__Provided passage__.

+++++

Other proposed amendments to the Solicitors Act:
- Amendments to the rules regarding legal costs (the current rule states legal costs belong entirely to the client and are omitted from any calculation of the contingency fee)
- The Working Group suggests complications arise for plaintiffs and counsel in applying this rule, as oftentimes defendants build into a settlement a payment of legal costs. This leaves plaintiffs and their counsel to assess what amount should be attributed to legal costs without any clear direction from the existing rules;
- Amendments to develop a contingency fee structure applicable to cases where a trial is required, taking into account the interests of both clients and lawyers with respect to legal costs arising from a trial settlement;
- Amendments to the contingency fee structure to:
- “Calculate fees based on a percentage of the total settlement amount or amount awarded at trial, less disbursements;
- Introduce, under the Regulation or the Rules of Professional Conduct as may be appropriate, new safeguards to ensure that fees are fair and reasonable; and
- Introduce enhanced client reporting requirements.”
Additional regulatory requirements:
- To enhance communication and transparency for clients who enter into contingency fee arrangements with lawyers and licensed paralegals, the Working Group suggests the following regulatory requirements could be developed:
- Communication in the client reporting letter on the factors used to establish a reasonable contingency fee rate in the circumstances of the case (either from case law and/or from professional conduct rules);
- Recording of time spent by the lawyer and paralegal on a contingency fee file;
- Reporting of “the amount and value of time spent on the matter on the final account to the client”; and
- “Advise the client on the final account of the right to apply to have the legal fees assessed.”

+++++

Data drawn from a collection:
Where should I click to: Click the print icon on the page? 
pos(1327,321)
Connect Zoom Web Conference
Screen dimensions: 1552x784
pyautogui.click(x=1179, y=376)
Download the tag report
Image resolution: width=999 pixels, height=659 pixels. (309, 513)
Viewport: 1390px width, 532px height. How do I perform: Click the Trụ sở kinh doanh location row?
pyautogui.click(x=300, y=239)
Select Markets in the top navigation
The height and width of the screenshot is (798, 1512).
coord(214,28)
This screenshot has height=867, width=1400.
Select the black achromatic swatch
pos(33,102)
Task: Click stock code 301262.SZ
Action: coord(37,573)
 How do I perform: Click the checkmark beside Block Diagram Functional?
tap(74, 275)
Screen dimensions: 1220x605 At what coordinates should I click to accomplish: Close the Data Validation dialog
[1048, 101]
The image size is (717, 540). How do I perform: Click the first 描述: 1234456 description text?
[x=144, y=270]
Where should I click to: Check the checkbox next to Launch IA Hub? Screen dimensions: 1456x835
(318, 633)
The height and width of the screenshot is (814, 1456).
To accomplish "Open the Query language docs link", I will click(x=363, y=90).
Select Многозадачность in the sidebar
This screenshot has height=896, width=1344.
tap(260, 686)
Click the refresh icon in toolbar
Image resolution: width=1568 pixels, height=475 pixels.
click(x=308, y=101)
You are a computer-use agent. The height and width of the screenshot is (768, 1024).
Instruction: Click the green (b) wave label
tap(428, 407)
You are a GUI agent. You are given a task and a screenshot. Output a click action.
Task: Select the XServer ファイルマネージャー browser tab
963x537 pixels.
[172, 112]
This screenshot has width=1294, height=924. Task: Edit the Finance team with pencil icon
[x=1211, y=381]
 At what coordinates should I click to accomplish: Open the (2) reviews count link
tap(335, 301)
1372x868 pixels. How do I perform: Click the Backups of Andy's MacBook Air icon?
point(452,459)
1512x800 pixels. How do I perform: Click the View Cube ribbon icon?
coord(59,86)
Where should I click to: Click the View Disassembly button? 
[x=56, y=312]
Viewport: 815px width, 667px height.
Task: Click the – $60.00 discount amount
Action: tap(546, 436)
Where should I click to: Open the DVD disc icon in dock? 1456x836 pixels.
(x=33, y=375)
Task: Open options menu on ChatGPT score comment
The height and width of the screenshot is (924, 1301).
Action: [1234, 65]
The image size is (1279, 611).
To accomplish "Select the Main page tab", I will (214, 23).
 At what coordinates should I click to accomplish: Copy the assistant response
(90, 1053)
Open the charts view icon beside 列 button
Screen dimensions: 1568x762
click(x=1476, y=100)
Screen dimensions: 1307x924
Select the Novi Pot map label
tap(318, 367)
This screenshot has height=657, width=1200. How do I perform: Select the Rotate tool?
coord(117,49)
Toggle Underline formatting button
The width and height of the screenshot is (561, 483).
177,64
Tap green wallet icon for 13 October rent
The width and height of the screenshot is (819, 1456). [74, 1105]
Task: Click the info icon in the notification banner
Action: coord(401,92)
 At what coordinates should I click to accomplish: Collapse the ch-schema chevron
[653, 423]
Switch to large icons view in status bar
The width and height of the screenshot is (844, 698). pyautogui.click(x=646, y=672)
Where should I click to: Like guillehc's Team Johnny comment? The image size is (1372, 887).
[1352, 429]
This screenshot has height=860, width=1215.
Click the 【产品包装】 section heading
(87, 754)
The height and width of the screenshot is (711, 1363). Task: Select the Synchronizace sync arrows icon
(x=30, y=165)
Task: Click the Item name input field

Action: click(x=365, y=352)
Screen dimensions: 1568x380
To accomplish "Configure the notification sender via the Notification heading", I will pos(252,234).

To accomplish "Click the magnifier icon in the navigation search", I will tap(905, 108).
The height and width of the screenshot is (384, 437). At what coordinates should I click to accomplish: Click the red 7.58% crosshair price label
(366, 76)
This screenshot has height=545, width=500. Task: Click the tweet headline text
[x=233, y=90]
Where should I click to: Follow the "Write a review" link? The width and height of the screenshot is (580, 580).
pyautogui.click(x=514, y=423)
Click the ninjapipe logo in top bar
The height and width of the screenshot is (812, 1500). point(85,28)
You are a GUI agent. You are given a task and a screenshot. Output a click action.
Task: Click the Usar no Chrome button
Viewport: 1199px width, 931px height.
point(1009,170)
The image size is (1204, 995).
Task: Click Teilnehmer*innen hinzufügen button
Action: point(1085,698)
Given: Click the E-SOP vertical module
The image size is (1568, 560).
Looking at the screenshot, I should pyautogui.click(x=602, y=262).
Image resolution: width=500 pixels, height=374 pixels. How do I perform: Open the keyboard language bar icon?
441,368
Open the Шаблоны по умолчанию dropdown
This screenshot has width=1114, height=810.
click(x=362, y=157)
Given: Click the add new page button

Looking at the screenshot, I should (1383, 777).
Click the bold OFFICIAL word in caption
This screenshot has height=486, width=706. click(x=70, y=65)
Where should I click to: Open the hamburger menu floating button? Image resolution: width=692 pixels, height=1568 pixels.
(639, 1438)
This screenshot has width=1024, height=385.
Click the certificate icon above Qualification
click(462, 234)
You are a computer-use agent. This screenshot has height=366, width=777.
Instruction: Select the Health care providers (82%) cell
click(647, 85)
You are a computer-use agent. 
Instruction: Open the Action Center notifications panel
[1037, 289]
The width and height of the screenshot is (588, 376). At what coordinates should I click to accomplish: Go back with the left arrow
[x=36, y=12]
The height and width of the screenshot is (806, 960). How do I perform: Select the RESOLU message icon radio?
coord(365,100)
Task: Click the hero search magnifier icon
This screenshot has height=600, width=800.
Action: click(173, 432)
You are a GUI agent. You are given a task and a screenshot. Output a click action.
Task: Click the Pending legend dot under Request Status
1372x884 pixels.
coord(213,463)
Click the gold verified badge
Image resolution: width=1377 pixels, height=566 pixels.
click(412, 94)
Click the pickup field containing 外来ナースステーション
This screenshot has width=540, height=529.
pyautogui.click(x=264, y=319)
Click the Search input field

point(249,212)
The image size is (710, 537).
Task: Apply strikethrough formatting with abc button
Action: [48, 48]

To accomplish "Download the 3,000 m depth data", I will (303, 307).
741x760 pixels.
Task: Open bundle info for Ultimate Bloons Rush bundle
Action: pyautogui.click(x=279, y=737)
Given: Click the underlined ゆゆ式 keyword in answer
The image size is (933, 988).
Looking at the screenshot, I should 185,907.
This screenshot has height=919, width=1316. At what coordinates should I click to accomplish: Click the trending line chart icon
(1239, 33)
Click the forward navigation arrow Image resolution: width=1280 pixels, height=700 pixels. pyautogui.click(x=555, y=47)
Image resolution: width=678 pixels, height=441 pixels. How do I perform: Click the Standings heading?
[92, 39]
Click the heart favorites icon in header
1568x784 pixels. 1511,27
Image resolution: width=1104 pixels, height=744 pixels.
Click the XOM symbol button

+++++

__Required actions__.
a: Copy the part of the contingency fee passage from "Other proposed amendments" to "the contingency fee)" word for word.
b: Answer these questions from the contingency fee passage:
(i) Under the current rule, to whom do legal costs belong?
(ii) What do defendants often build into a settlement?
(iii) Whose time spent on a contingency fee file would be recorded under the suggested regulatory requirements?

__Final answers__.
a:
Other proposed amendments to the Solicitors Act:
- Amendments to the rules regarding legal costs (the current rule states legal costs belong entirely to the client and are omitted from any calculation of the contingency fee)

b:
(i) Entirely to the client.
(ii) A payment of legal costs.
(iii) The lawyer's and the paralegal's.